_BRIEF_: In the material below, find the line containing "Given: Expand the ショップを探す dropdown menu" and the line containing "Image resolution: width=1120", then reproduce exactly both of them and every line between, and nothing else.

_PROVIDED RECORDS_:
= = = = = = =
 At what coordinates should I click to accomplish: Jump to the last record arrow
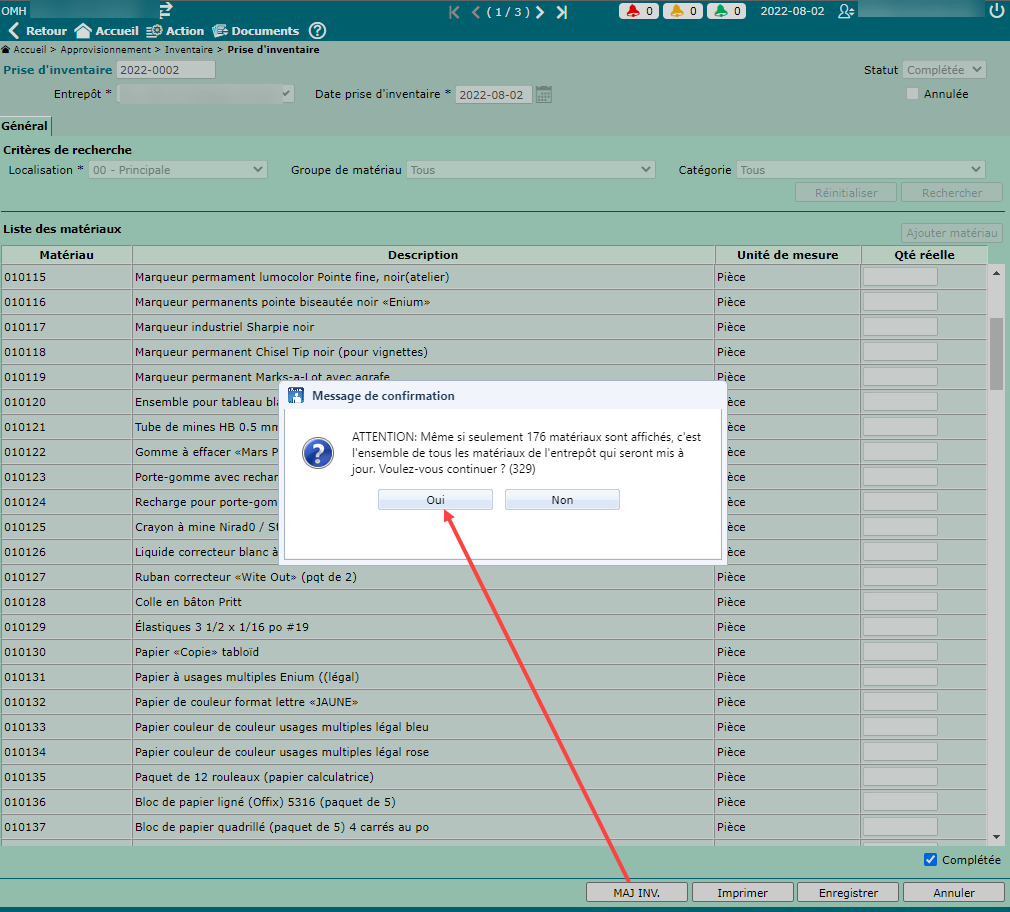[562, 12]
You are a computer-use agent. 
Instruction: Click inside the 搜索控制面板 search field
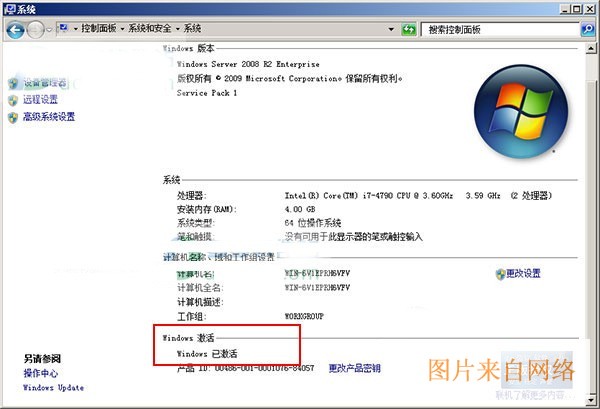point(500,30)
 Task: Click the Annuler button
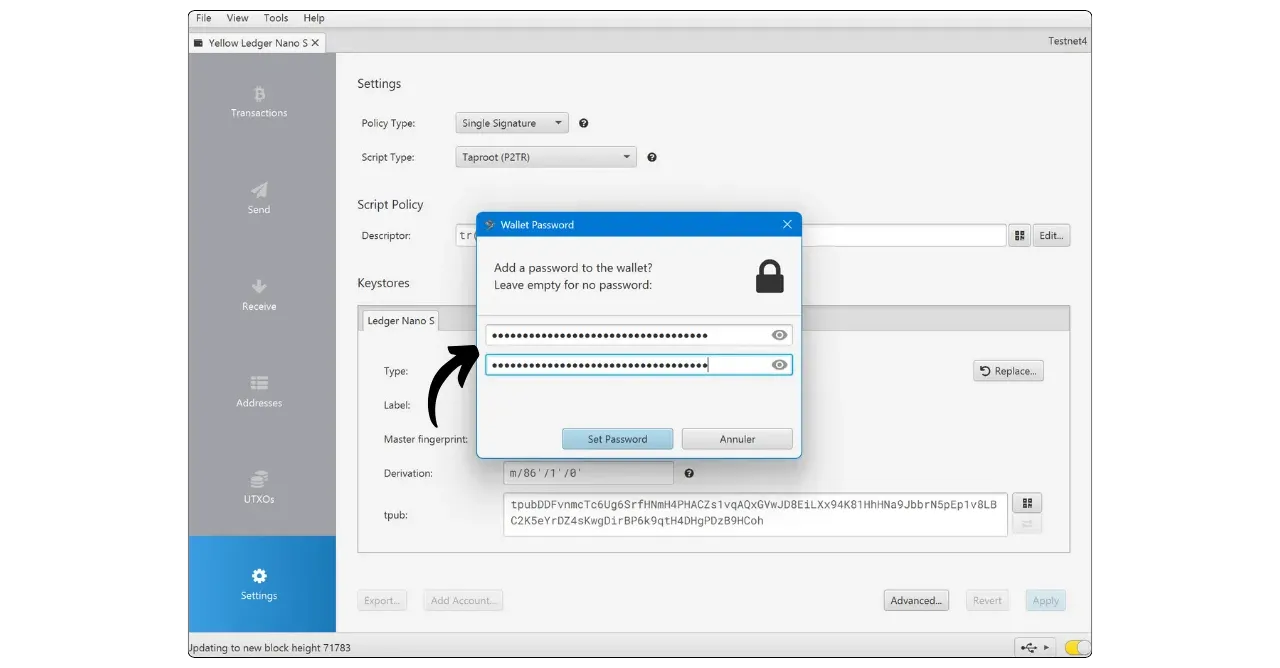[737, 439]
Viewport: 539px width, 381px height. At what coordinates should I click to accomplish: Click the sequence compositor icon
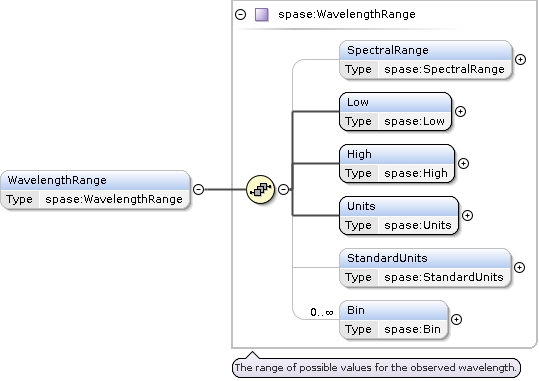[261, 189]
= = = = = = =
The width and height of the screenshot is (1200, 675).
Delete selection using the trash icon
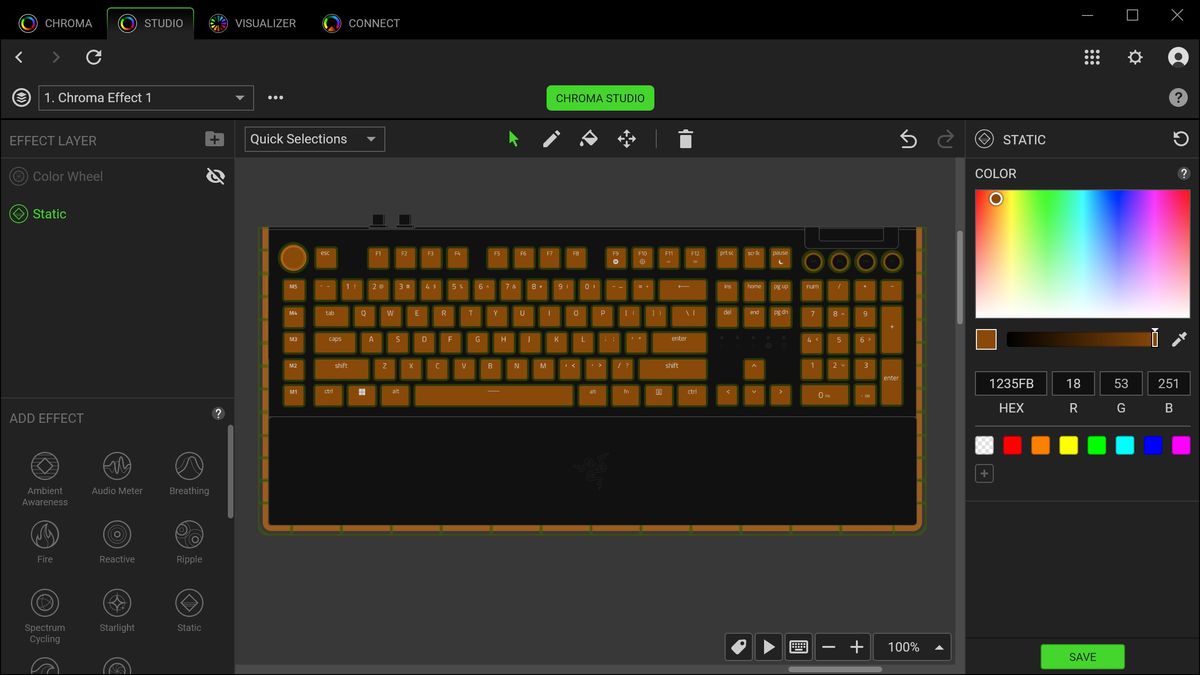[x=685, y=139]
= = = = = = =
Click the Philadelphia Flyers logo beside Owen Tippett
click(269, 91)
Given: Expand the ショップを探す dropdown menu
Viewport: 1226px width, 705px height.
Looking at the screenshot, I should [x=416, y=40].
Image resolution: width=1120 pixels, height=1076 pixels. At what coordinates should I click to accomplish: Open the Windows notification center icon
= = = = = = =
_SOLUTION TO THE EXERCISE_:
Given: Expand the ショップを探す dropdown menu
Viewport: 1226px width, 705px height.
Looking at the screenshot, I should [x=416, y=40].
Image resolution: width=1120 pixels, height=1076 pixels. At what coordinates should I click to accomplish: Open the Windows notification center icon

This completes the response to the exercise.